P416 Real world data on the effectiveness and safety of vedolizumab in the treatment of Crohn's disease and ulcerative colitis: the Edinburgh experience
Plevris N., Manship T.A., Deekae A., Jones G.R., Noble C.L., Satsangi J., Shand A.G., Arnott I.D., Lees C.W.
NHS Lothian - Western General Hospital, Department of Gastroenterology, Edinburgh, United Kingdom
The GEMINI clinical trials programme has demonstrated the efficacy and safety of vedolizumab in the induction and maintenance of Crohn's disease and ulcerative colitis. 2 years after licensing and subsequent approvals (eg. NICE/SMC), there is great interest in real world effectiveness and safety data from early adopters. Here, we present the short and medium term outcomes from a single centre cohort of IBD patients treated with vedolizumab.
A vedolizumab treatment pathway was agreed. The following were prospectively collected for all patients at each infusion: observations, routine haematology, biochemistry and inflammatory markers, clinical disease activity score, faecal calprotectin (FC) and adverse events. Clinical effectiveness was evaluated by assessing changes in HBI and SCCAI at 12–14 weeks and 26 weeks. Clinical remission was defined as a HBI <5 and SCCAI <3. Response was defined as a change in disease activity ≥3. Changes in CRP/ FC were also analysed.
By the end of November 2016, 94 patients had received vedolizumab treatment. 63/94 (27 CD, 33 UC, 3 IBDU) had completed 12–14 week follow-up and are included in the primary analysis of clinical efficacy.
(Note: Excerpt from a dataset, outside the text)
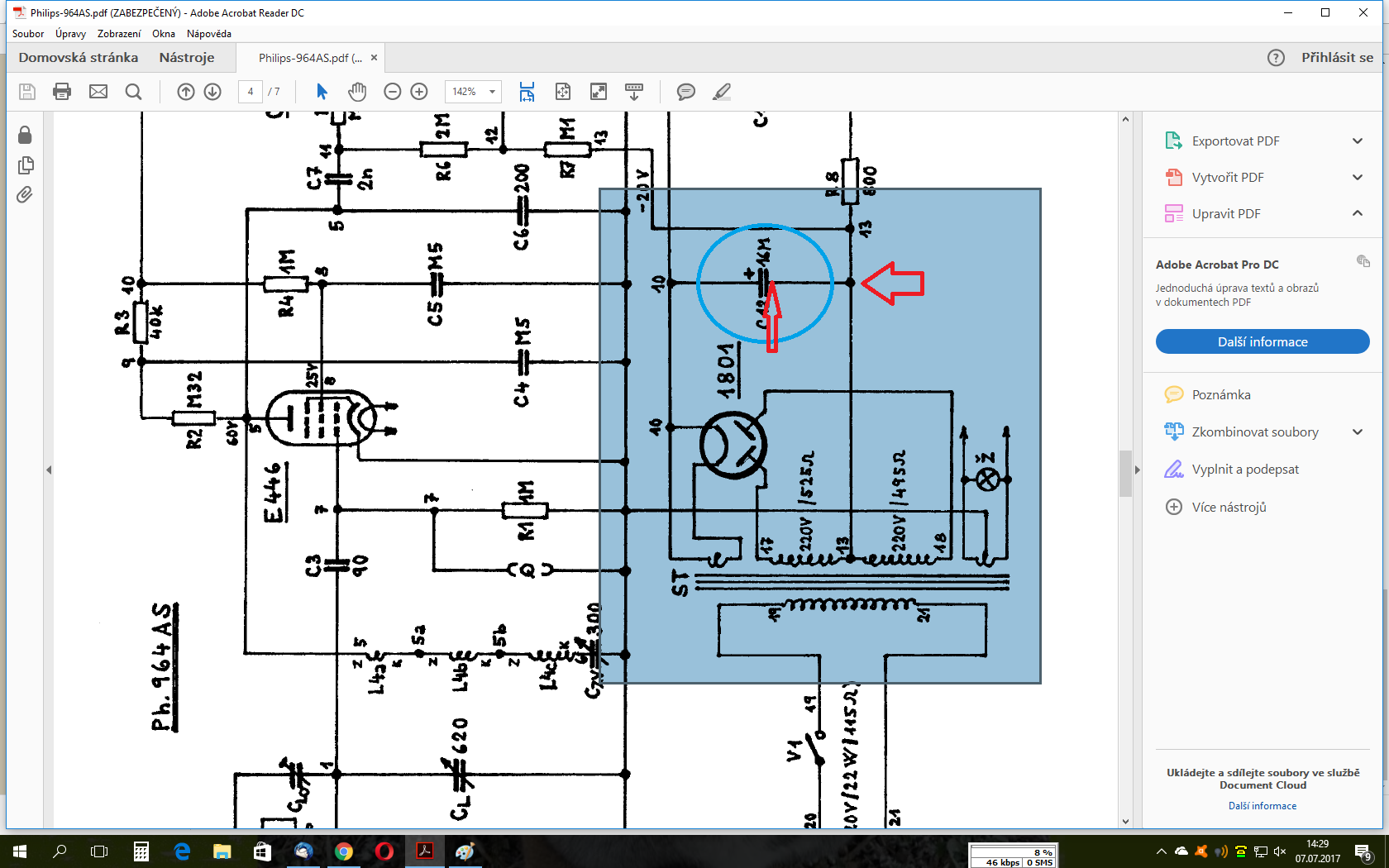Click the blue Další informace button

coord(1262,341)
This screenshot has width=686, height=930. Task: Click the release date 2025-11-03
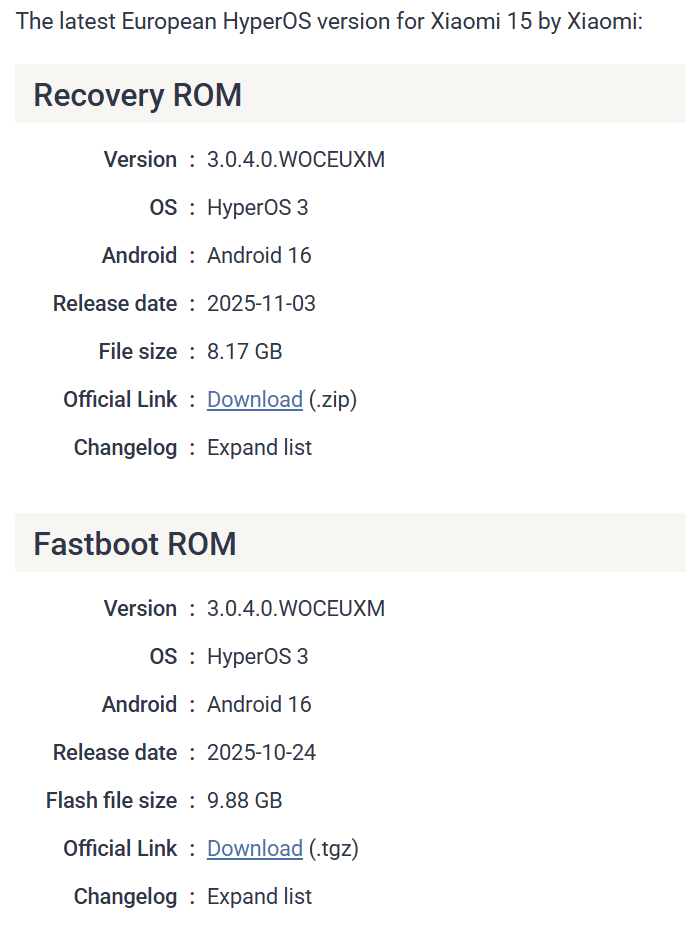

Median disease duration was 7.9 years (IQR 4–15) with 36/63 (57%) patients previously exposed to anti-TNF therapy. Median HBI and SCCAI at baseline were 4 (IQR 2–7) and 5 (IQR 2–6) respectively. At 12–14 weeks median HBI was 3 (IQR 1–7) (p=0.37) with SCCAI dropping to 1 (IQR 1–3) (p=0.004). At 26 weeks median HBI fell to 2 (IQR 0.5–3, n=15) (p=0.02) and SCCAI remained at 1 (IQR 0–1, n=26) (p=0.0001). 23/63 (37%) patients were in clinical remission at baseline (59% on steroids) with 42/63 (67%) at 12–14 weeks (24% on steroids) and 35/41 (85%) at 26 weeks (12% on steroids). Clinical response and remission rates of those patients with clinically active disease at baseline were 61% and 53% at week 12–14 (n=36), and 78% for both at week 26 (n=24). Median FC was 730μg/g (IQR 215–858, n=50) at baseline, 170μg/g (IQR 60–465, n=36) at week 12–14 (p=0.00018) and 70μg/g (IQR 30–180, n=29) at week 26 (p=0.00001). No significant drug related complications were observed. Arthralgia was the most commonly reported side effect (12/94). 7/94 (7%) patients underwent surgery within 30 weeks of starting vedolizumab. 2 pregnancies and 1 colorectal cancer were reported in our cohort.
Our experience further supports the clinical effectiveness and safety data for the use of vedolizumab. We demonstrate a clear benefit in clinical/biochemical disease activity in a cohort of IBD patients many of which had complex and previously refractory disease.